Although the plot of Galaxy on Fire 2 is somewhat weak compared to the first version, the gameplay and touch controls are implemented at a decent level. So it is possible that you will lose several hours mining, trading and completing quests in numerous planetary systems. The HD version of the game supports additional visual effects that are compatible with new iOS devices.
Grand Theft Auto 3
In fact, touch screens are not the best way to enjoy all the features of GTA 3, which has become a kind of classic and opened up new levels of freedom in three-dimensional PC games.
But the fact remains: recently, the revolutionary game is also available on the screens of mobile devices. This is a complete copy of the computer “walker” with the same missions, cities, cars, radio stations, fights with innocent passers-by, etc. In general, nostalgia is provided. Despite the difficulties with the controls (it was much more convenient on a computer keyboard), the game certainly deserves attention.
An elegant shooting game with excellent graphics in which you jump, shoot and perform mind-blowing stunts in slow motion.
You are a police officer and you are threatened by a drug lord gang. The arsenal of weapons is huge: pistol, shotgun, machine gun, grenade launcher, etc. The game has many well-thought-out locations – a Latin American district, a nightclub, a police office, rich suburbs, an industrial zone. There are even online modes. Management is quite convenient.
An interesting space “action” from the first person, where you have to protect the human race from the invasion of aliens.
The game offers excellent 3D graphics, 13 levels, 5 radically different locations (jungle, snow peaks, space ship, bunker, alien city), 6 types of weapons. Online battles are also available.
Order & Chaos Online
The first fully 3D real-time multiplayer online RPG game.
You create your own character and develop it the way you like. More than 1000 skills and more than 2000 elements are available. You can find friends and enemies, trade, compete, communicate. This is a huge fantasy world, from which it is difficult to break away. And with great graphics too.
Prince of Persia: Warrior Within
Need for Speed SHIFT 2 Unleashed
Modern Combat 3
The third generation iPad was recently introduced. Its features are a powerful quad-core graphics processor and a screen with a resolution of 2048×1536 pixels. The device promises to be an excellent gaming platform. Developer Namco has already announced an exclusive SkyGamblers flight simulator for the new iPad, and Epic Games has announced the sequel to the popular Infinity Blade action game Dungeons. Judging by the first videos, these games amaze with the level of graphics. We are waiting for other announcements: many developers are planning to adapt their software for the new iPad.
Powerful 3D games for iOS include all popular genres, and the graphics are reminiscent of what we have recently seen on our PCs. An interesting trend is the increase in the number of ported games. Indeed, it is much easier to transfer an already existing “army of fans” to a new platform than to write a game specifically for mobile devices and market it from scratch.

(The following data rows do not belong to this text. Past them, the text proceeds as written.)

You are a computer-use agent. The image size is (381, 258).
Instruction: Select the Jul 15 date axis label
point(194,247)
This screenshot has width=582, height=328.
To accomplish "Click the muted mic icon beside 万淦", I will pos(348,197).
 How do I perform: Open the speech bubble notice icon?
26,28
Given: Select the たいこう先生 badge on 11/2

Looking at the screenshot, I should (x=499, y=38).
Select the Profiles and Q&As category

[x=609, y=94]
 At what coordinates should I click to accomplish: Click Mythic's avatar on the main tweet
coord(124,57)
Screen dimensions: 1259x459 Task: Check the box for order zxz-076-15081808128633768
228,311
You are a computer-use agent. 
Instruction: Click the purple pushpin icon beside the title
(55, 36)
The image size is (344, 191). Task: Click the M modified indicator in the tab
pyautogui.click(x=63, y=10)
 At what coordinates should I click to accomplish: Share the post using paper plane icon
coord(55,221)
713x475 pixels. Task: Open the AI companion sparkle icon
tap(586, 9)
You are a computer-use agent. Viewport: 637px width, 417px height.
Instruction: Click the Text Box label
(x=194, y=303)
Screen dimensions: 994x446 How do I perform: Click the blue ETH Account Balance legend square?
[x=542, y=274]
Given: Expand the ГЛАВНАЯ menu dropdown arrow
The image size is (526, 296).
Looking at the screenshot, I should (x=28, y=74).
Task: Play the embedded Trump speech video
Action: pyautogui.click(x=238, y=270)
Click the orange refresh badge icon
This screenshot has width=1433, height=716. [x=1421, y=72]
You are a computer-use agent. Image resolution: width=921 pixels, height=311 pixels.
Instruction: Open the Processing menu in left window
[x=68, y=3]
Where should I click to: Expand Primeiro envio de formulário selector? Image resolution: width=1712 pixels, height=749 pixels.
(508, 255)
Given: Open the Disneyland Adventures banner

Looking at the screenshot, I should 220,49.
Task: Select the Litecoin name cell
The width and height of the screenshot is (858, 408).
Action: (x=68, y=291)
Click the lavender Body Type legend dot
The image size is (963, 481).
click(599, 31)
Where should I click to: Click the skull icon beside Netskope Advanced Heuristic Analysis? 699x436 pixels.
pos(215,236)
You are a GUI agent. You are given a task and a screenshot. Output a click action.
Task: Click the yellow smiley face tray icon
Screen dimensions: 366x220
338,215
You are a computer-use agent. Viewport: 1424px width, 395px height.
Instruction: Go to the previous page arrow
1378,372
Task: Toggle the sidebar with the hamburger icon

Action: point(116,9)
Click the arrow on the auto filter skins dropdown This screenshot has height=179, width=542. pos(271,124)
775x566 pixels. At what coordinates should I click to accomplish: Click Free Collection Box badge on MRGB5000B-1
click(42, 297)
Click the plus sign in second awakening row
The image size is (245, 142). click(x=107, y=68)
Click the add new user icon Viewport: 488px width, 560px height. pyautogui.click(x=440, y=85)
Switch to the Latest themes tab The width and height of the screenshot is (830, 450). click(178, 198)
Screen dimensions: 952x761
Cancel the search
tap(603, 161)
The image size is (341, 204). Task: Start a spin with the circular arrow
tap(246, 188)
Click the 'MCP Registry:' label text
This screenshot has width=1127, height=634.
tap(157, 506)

Our review also shows that iOS games have made a significant leap forward over the past year and are even closer in capabilities to full-fledged game consoles.
In addition to high quality, another important component of the success of mobile games is their cost. Most of the top 3D games are under $7, and some are even cheaper.
The stumbling block for iOS on its way to becoming a serious gaming platform is the lack of physical controls. Accessories offered by third parties do not count. Instead of cramming as many gaming buttons into the screen as possible, individual developers have focused on exploiting the unique capabilities of the platform itself.